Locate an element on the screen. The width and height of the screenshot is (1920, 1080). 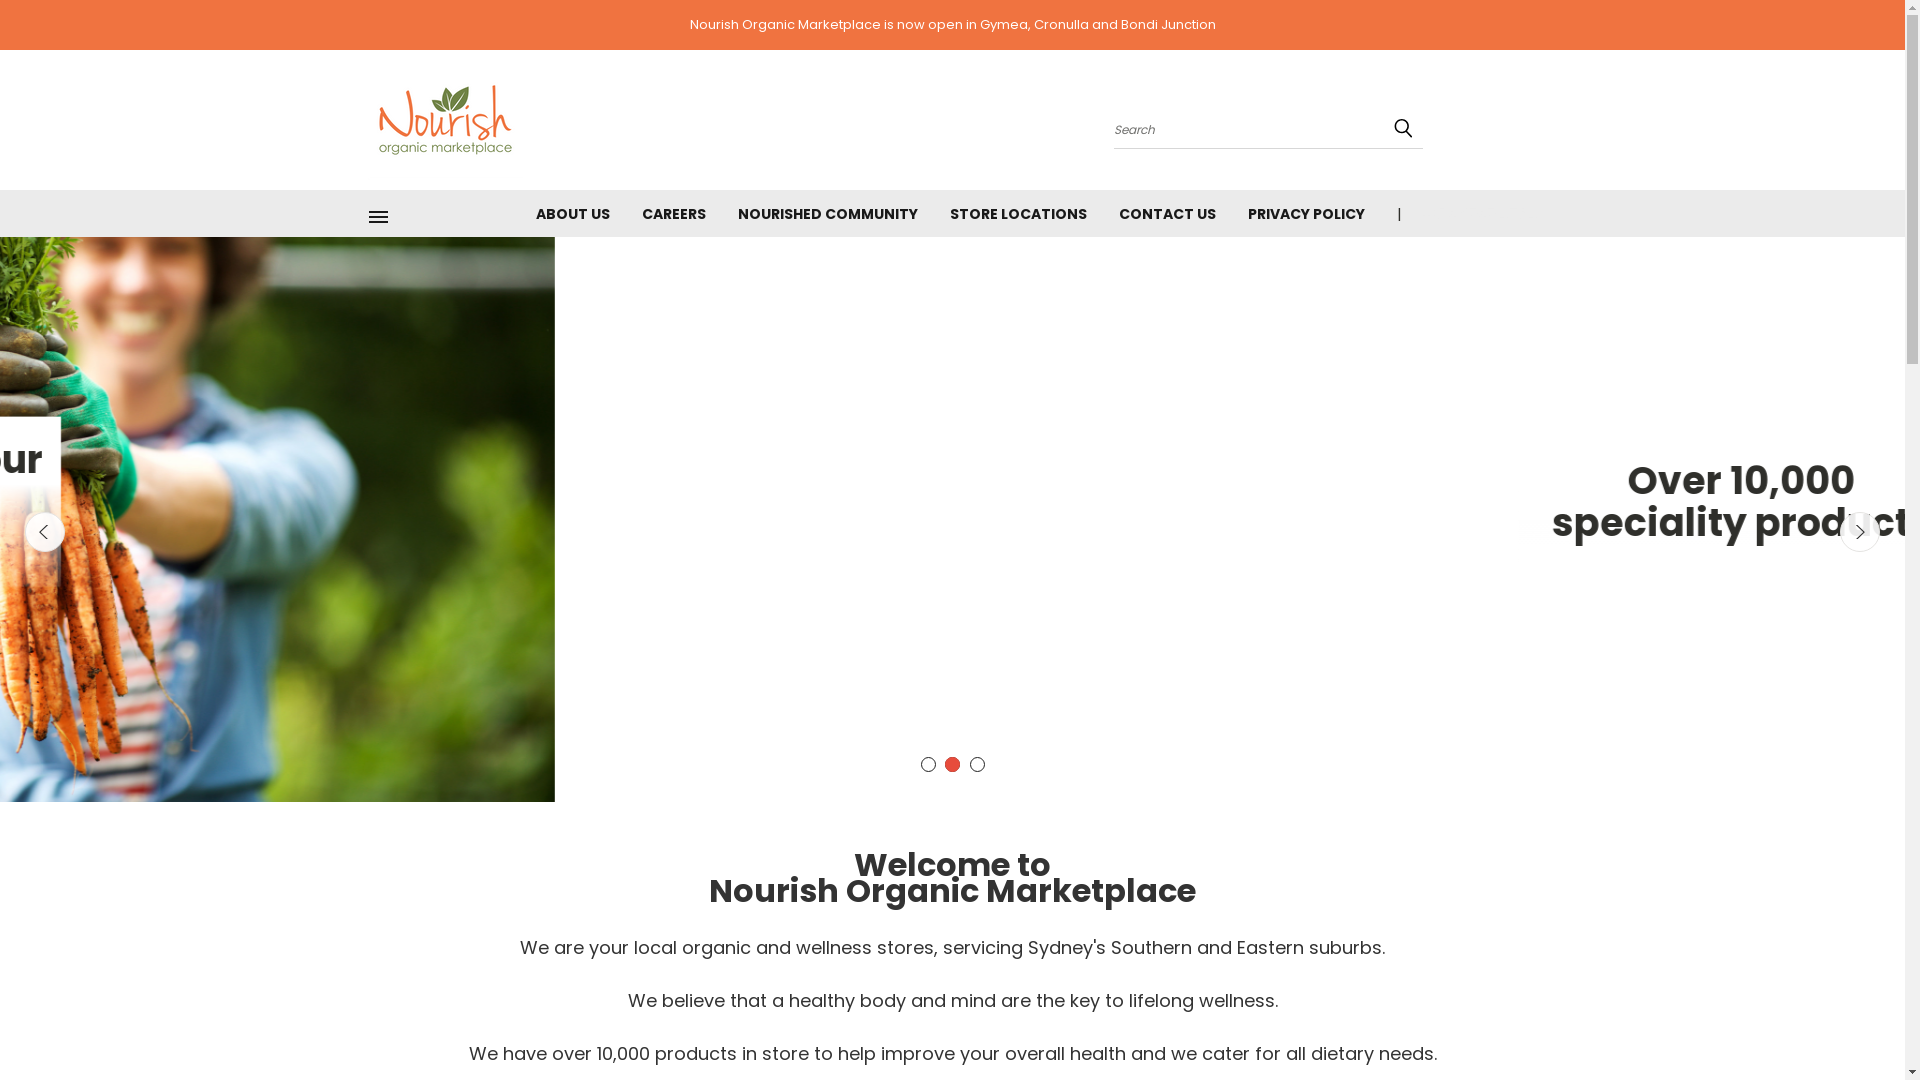
'STORE LOCATIONS' is located at coordinates (1018, 212).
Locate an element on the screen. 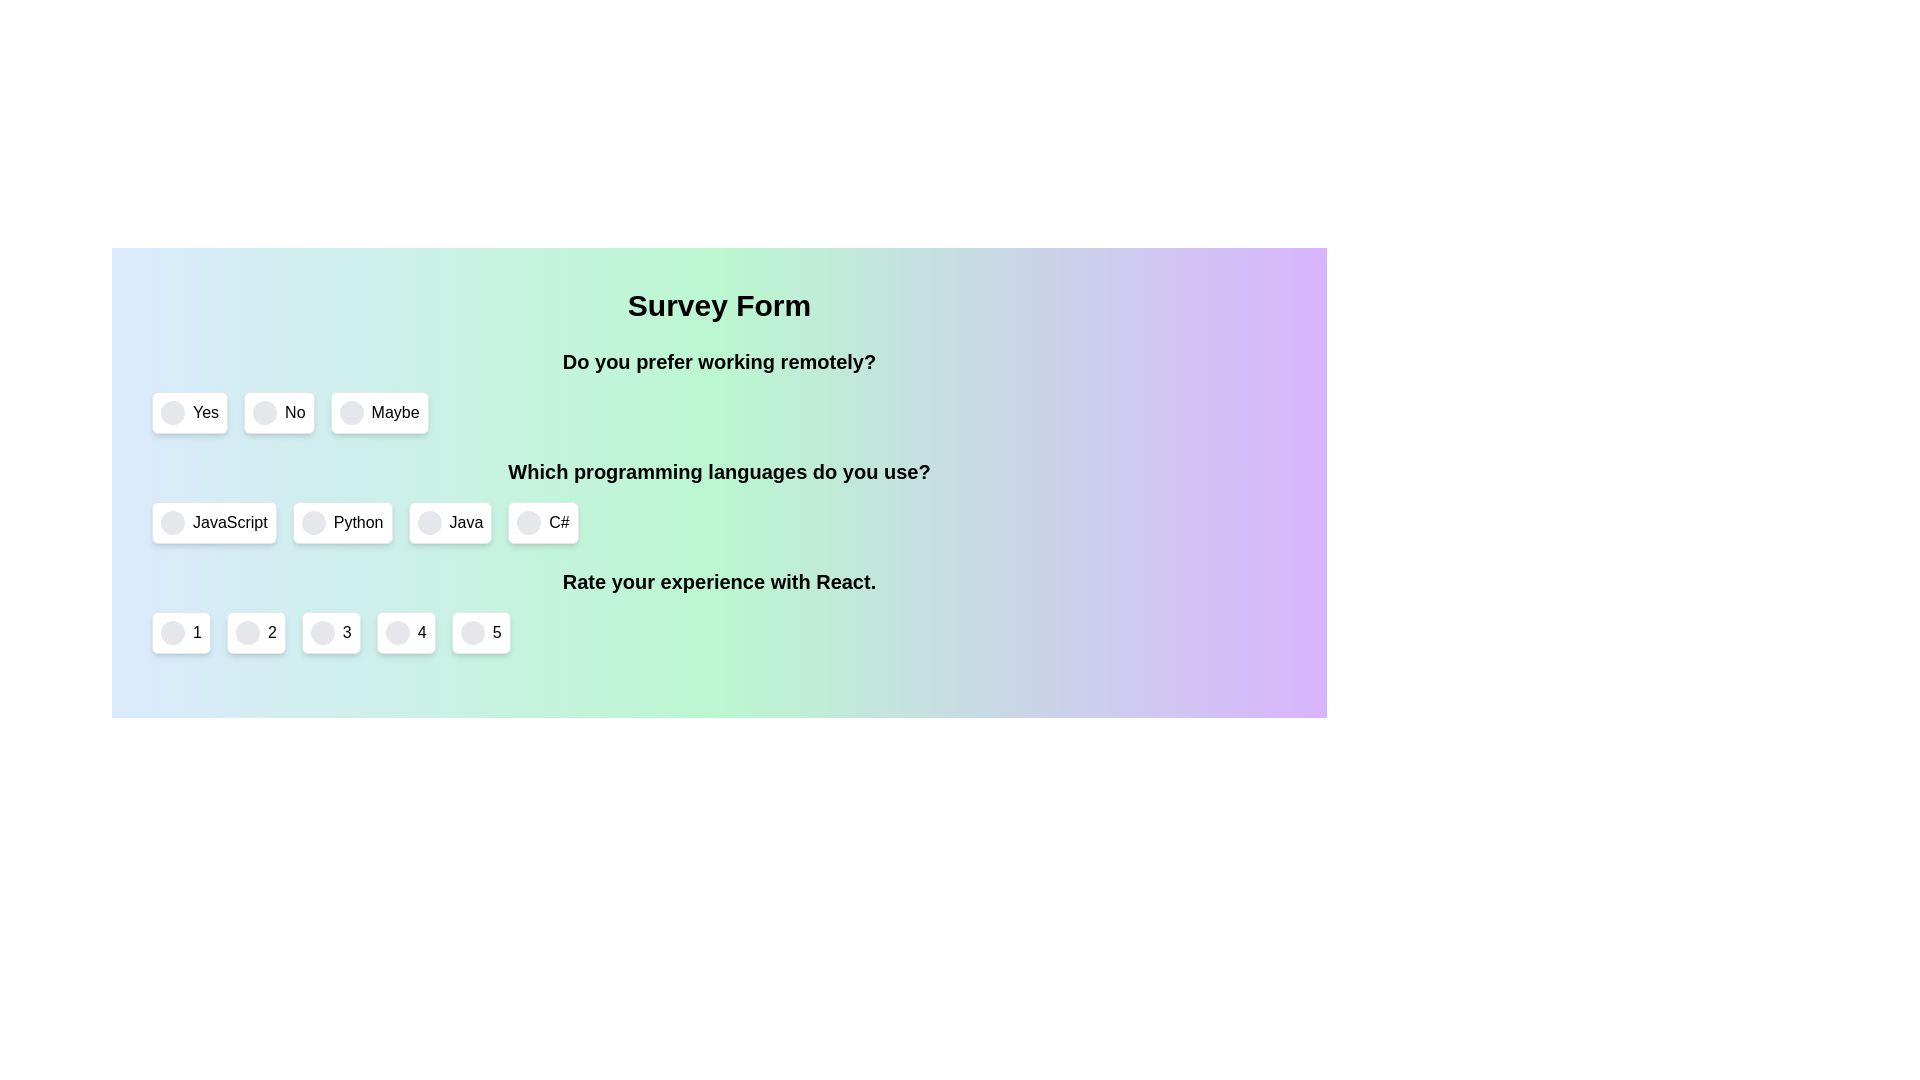  the label representing the programming language C#, which is the fourth option in the second row under the heading 'Which programming languages do you use?' is located at coordinates (559, 522).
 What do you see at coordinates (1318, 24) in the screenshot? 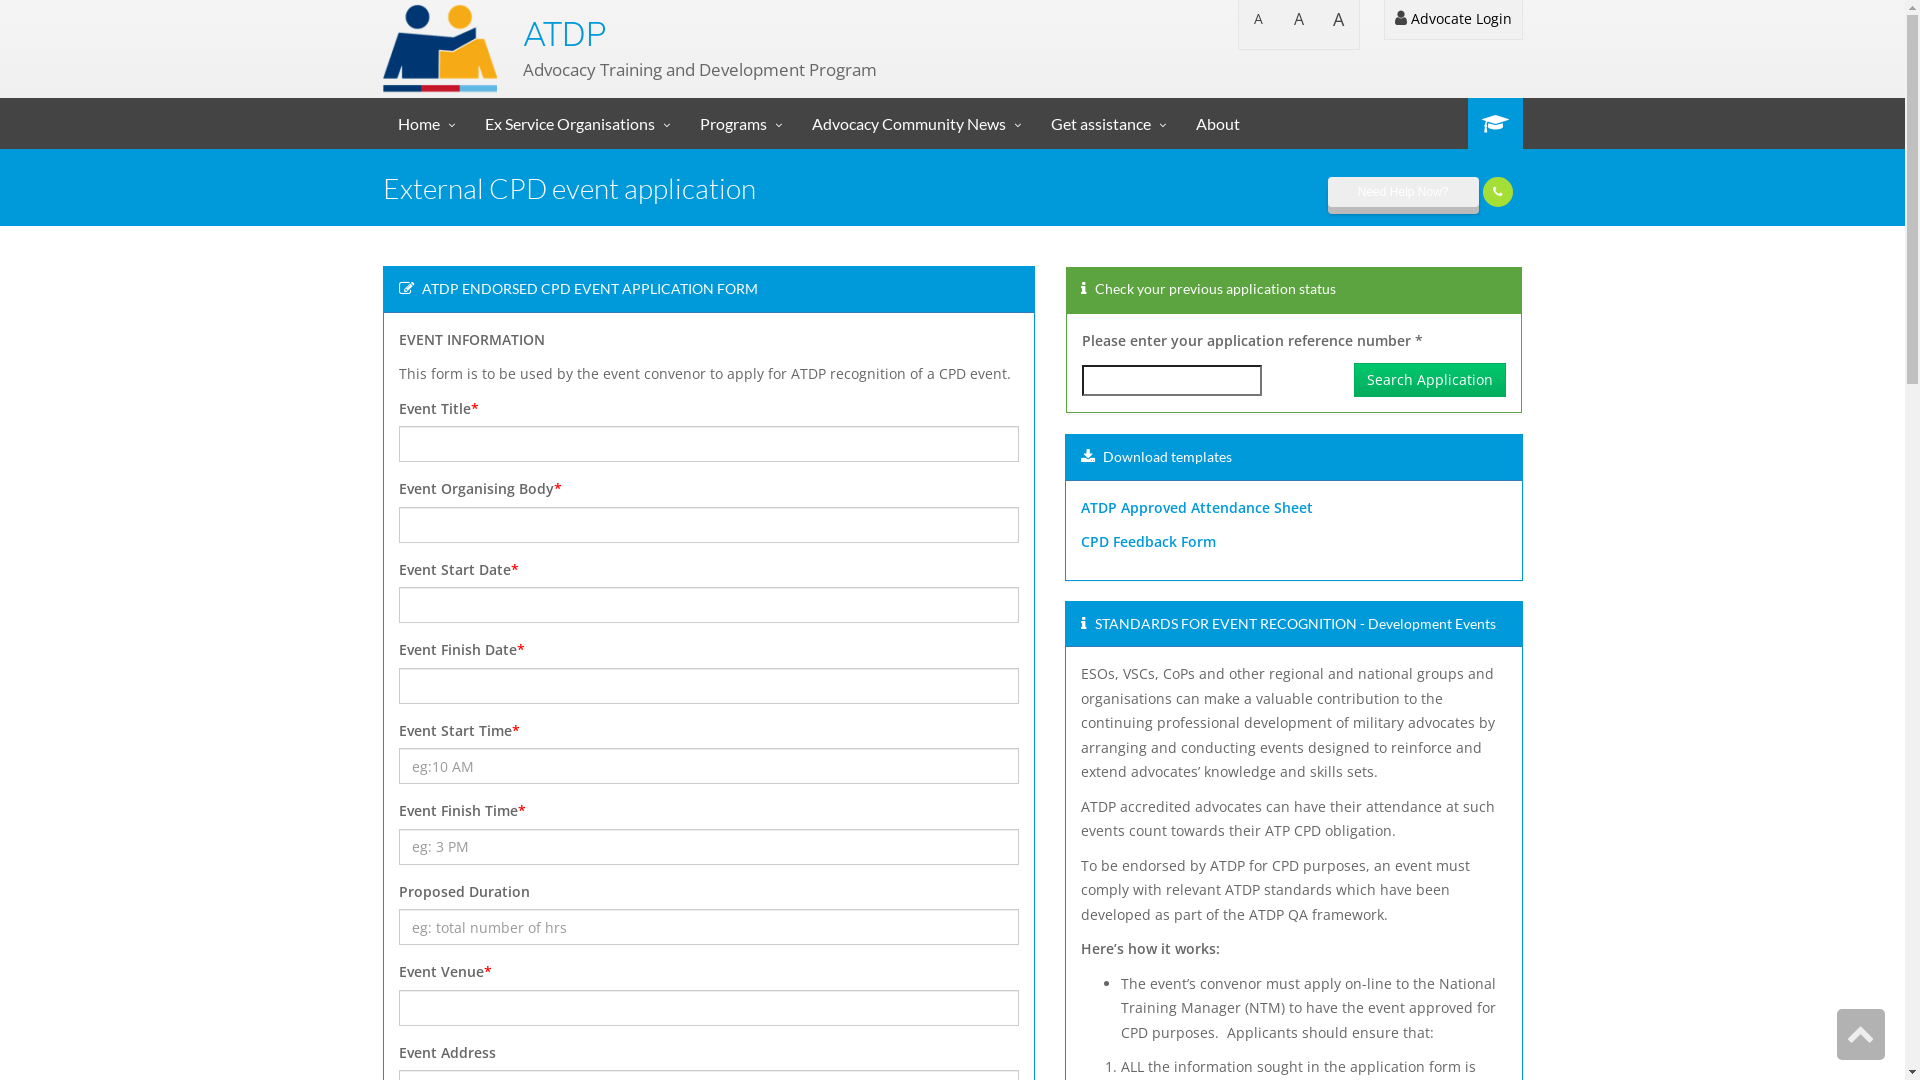
I see `'A'` at bounding box center [1318, 24].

☆ ☆ ☆ ☆

Instructions for the task =>
Write out the listing word for word, from its first line through the line containing "coordinates (1018, 212).", and leave the pictures out.

Problem solution =>
Locate an element on the screen. The width and height of the screenshot is (1920, 1080). 
'STORE LOCATIONS' is located at coordinates (1018, 212).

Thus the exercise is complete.